### Exercise
Count up the lines holding "menu" in the material, then reply with only the number.

==== Data records

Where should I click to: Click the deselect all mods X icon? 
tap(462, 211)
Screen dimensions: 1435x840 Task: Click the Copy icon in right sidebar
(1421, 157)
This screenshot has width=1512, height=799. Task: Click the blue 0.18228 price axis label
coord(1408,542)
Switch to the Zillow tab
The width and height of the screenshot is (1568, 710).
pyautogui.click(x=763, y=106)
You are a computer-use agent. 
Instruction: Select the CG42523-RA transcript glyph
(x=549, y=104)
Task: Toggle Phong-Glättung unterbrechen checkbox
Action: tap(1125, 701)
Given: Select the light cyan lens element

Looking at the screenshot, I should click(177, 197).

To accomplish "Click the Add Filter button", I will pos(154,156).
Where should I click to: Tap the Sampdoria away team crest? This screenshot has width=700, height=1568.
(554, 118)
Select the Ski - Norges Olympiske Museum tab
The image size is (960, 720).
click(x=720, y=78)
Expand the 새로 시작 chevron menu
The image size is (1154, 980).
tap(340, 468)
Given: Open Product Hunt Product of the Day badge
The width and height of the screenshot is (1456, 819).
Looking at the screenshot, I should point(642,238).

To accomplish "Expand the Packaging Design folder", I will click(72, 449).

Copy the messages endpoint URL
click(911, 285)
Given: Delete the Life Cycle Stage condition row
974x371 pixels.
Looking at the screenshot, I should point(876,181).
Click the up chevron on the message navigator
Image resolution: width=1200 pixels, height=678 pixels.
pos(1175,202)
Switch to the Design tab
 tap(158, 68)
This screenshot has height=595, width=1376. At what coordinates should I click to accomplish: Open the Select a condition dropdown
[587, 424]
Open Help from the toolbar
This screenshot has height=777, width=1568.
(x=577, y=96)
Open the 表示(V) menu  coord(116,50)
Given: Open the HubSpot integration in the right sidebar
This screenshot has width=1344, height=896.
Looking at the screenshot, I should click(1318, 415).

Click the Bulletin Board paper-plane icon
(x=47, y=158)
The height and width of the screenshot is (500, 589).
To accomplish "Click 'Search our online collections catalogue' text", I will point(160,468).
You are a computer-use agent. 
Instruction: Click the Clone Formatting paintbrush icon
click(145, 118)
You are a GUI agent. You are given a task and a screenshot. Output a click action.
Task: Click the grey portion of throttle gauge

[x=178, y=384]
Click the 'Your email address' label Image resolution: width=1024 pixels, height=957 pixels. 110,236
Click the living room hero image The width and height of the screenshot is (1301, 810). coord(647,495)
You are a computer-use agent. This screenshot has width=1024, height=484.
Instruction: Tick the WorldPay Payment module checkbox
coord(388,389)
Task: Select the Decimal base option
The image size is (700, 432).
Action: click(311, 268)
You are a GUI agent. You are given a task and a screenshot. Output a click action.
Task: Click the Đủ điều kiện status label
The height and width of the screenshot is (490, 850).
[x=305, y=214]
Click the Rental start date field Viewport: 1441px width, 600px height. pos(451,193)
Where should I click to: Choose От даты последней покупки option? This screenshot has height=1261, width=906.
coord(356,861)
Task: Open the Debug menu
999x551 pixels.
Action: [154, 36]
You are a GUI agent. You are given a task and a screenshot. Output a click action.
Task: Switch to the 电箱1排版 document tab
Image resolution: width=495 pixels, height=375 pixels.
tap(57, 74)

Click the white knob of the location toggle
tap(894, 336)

========

### Solved problem
3